Some legislators want to defund U.S. public broadcasting. If that happens, one organization that would be affected is StoryCorps.
Since 2003, StoryCorps has recorded and archived more than 30,000 interview sessions with ordinary Americans and, significantly, archived them at the American Folklife Center at the Library of Congress.
StoryCorps is an independent nonprofit, but its 2009 annual report (the most recent available) showed that at least $500,000 of its roughly $6 million budget came from the Corporation for Public Broadcasting (CPB).
The House of Representatives voted to eliminate CPB funding Feb. 19, and the Senate is now working on a version of the bill.
Some may view funding for the CPB as a political football, but the work of StoryCorps – recording unique American lives – is hardly that.
Interviews from StoryCorps are featured each Friday morning on NPR’s “Morning Edition.”
The successful idea has spawned more outlets: books, animated films, podcasts, even an iPhone application that’s packaged as a do-it-yourself StoryCorps experience.
“We do this to remind one another of our shared humanity, strengthen and build the connections between people, teach the value of listening, and weave into the fabric of our culture the understanding that every life matters,” says the StoryCorps website of its endeavor. “At the same time, we will create an invaluable archive of American voices and wisdom for future generations.”
At the StoryCorps website, you can browse stories by topic. Right now, it lists 15 categories. Among them: Hurricane Katrina, Wisdom, Identity, Friendship. Other topics include Griot (featuring African-American voices) and Historias (featuring Latino and Latina voices).
These minority collections developed from special StoryCorps initiatives, which have also gathered accounts from people dealing with memory loss, for example.

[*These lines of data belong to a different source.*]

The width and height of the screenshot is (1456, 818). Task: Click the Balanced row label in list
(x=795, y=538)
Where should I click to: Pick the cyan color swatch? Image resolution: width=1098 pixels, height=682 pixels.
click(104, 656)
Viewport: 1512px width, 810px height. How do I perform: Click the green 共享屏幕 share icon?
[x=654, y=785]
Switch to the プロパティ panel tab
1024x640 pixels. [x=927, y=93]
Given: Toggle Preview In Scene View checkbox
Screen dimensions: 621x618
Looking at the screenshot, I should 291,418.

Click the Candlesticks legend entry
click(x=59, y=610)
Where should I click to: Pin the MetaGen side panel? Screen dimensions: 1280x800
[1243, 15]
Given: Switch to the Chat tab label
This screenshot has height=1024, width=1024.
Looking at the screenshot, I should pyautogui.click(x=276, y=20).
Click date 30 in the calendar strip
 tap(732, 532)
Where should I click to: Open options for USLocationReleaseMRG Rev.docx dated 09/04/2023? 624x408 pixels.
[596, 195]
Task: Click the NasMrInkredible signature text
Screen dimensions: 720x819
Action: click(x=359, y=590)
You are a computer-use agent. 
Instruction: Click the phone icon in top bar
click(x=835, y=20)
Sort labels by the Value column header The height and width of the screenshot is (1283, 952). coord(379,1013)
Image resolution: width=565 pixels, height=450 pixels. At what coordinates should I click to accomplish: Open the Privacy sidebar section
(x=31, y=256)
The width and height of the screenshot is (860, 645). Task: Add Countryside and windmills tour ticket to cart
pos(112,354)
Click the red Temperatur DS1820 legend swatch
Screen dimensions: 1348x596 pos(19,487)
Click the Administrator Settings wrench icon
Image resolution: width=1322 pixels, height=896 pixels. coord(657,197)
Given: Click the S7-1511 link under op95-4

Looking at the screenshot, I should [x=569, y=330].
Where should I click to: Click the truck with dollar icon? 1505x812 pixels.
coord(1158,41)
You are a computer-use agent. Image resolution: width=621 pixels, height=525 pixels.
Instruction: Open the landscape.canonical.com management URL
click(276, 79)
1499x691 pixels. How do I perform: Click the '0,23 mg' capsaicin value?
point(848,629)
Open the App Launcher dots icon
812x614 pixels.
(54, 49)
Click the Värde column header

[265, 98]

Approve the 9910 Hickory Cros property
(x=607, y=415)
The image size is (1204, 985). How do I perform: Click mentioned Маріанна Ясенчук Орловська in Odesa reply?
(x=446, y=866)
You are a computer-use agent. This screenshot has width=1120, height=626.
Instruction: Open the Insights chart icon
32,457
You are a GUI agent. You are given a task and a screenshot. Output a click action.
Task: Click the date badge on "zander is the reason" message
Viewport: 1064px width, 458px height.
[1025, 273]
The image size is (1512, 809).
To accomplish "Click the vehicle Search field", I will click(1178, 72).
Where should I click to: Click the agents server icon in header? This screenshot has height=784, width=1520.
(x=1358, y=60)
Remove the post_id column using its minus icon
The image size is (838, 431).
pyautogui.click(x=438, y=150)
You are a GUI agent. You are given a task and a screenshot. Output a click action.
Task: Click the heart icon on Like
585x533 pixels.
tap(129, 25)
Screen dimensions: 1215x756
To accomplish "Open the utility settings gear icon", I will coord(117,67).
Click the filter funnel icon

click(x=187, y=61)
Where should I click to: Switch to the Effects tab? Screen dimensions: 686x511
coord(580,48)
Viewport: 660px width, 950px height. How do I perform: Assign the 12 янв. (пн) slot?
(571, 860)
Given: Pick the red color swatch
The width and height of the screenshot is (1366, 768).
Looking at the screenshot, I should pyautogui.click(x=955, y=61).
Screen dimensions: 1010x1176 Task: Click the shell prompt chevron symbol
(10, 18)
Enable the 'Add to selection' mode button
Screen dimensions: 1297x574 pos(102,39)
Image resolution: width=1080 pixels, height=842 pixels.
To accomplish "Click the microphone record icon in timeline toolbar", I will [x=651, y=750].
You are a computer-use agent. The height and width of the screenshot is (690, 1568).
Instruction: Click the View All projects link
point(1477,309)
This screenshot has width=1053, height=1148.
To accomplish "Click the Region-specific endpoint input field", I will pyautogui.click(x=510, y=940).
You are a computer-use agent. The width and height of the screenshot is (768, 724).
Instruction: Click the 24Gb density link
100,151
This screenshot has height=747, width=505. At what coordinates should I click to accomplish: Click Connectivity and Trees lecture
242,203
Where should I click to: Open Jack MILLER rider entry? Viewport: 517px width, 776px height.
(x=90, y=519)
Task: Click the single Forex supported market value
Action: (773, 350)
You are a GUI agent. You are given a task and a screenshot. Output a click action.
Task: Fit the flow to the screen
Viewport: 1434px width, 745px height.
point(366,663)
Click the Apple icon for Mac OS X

StoryCorps recently launched the National Teachers Initiative, which is funded by the Bill & Melinda Gates Foundation and the CPB. Selected stories about the impact of educators will be edited and broadcast on public radio stations during the 2011-12 academic year.
When you choose a story topic and browse the results, you get a list that’s simultaneously full of the mundane and perfectly compelling.
Consider this hit: “Retired New York City sanitation worker Angelo Bruno speaks with his friend and former partner, Eddie Nieves, about working together on their daily route.” Coupled with Angelo and Eddie’s picture, their story is irresistible.
Dave Isay, StoryCorps’ founder and president, wrote in the organization’s 2009 annual report: “At a time when a reality TV-choked media drives people to lower lows in pursuit of their 15 minutes of fame, StoryCorps celebrates the courage, grace, poetry, and dignity we find in the people all around us when we take the time to listen.”
Stories are recorded from all over the country, and each entry tells you where: New York, Los Angeles, Coral Gables, Birmingham and on and on.
Now there are permanent StoryCorps locations (e.g., New York) and mobile StoryCorps units – fittingly housed in an Airstream trailer. You can even rent professional equipment to record an interview at home.
StoryCorps stories are populated by everyday people, a key to the project’s success.
Consider the case of Sarah Littman.
She took her 12-year-old son, Joshua, to a StoryCorps booth in Grand Central Station in 2006. For 40 minutes, Joshua, who has Asperger’s syndrome, peppered his mother with questions.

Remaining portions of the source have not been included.